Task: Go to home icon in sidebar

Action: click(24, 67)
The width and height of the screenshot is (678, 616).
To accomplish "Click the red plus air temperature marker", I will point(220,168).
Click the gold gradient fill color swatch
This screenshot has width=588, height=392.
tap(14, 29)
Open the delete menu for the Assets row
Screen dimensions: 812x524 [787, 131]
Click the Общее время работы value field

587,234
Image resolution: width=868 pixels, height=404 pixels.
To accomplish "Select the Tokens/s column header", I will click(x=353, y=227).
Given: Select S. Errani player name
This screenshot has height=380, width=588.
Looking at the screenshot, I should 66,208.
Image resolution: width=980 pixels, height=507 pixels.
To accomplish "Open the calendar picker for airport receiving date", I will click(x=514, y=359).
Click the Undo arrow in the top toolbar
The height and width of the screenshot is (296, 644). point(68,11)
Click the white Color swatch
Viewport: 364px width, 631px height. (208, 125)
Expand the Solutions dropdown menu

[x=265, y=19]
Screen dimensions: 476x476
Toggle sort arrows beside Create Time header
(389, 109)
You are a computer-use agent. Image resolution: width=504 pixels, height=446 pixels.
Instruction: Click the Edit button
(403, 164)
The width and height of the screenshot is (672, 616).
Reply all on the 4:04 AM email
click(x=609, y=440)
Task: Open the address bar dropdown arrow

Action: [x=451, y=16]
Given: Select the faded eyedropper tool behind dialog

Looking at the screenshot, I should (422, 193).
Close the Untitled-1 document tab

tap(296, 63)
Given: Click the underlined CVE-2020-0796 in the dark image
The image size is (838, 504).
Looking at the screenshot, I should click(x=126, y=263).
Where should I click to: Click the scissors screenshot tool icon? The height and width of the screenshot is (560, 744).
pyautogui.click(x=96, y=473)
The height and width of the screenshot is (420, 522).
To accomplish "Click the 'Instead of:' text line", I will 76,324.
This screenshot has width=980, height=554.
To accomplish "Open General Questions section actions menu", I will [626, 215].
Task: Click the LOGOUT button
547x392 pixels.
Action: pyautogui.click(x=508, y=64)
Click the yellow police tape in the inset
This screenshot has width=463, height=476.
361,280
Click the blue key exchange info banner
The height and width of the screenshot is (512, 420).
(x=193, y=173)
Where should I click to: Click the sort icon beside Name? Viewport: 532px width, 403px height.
-*-*-
PROBLEM STATEMENT
Line by line, copy the entries above exactly as they appear.

RESPONSE FOR THIS EXERCISE
Task: Go to home icon in sidebar

Action: click(24, 67)
The width and height of the screenshot is (678, 616).
To accomplish "Click the red plus air temperature marker", I will point(220,168).
Click the gold gradient fill color swatch
This screenshot has width=588, height=392.
tap(14, 29)
Open the delete menu for the Assets row
Screen dimensions: 812x524 [787, 131]
Click the Общее время работы value field

587,234
Image resolution: width=868 pixels, height=404 pixels.
To accomplish "Select the Tokens/s column header", I will click(x=353, y=227).
Given: Select S. Errani player name
This screenshot has height=380, width=588.
Looking at the screenshot, I should 66,208.
Image resolution: width=980 pixels, height=507 pixels.
To accomplish "Open the calendar picker for airport receiving date", I will click(x=514, y=359).
Click the Undo arrow in the top toolbar
The height and width of the screenshot is (296, 644). point(68,11)
Click the white Color swatch
Viewport: 364px width, 631px height. (208, 125)
Expand the Solutions dropdown menu

[x=265, y=19]
Screen dimensions: 476x476
Toggle sort arrows beside Create Time header
(389, 109)
You are a computer-use agent. Image resolution: width=504 pixels, height=446 pixels.
Instruction: Click the Edit button
(403, 164)
The width and height of the screenshot is (672, 616).
Reply all on the 4:04 AM email
click(x=609, y=440)
Task: Open the address bar dropdown arrow

Action: [x=451, y=16]
Given: Select the faded eyedropper tool behind dialog

Looking at the screenshot, I should (422, 193).
Close the Untitled-1 document tab

tap(296, 63)
Given: Click the underlined CVE-2020-0796 in the dark image
The image size is (838, 504).
Looking at the screenshot, I should click(x=126, y=263).
Where should I click to: Click the scissors screenshot tool icon? The height and width of the screenshot is (560, 744).
pyautogui.click(x=96, y=473)
The height and width of the screenshot is (420, 522).
To accomplish "Click the 'Instead of:' text line", I will 76,324.
This screenshot has width=980, height=554.
To accomplish "Open General Questions section actions menu", I will [626, 215].
Task: Click the LOGOUT button
547x392 pixels.
Action: pyautogui.click(x=508, y=64)
Click the yellow police tape in the inset
This screenshot has width=463, height=476.
361,280
Click the blue key exchange info banner
The height and width of the screenshot is (512, 420).
(x=193, y=173)
Where should I click to: Click the sort icon beside Name? Viewport: 532px width, 403px height.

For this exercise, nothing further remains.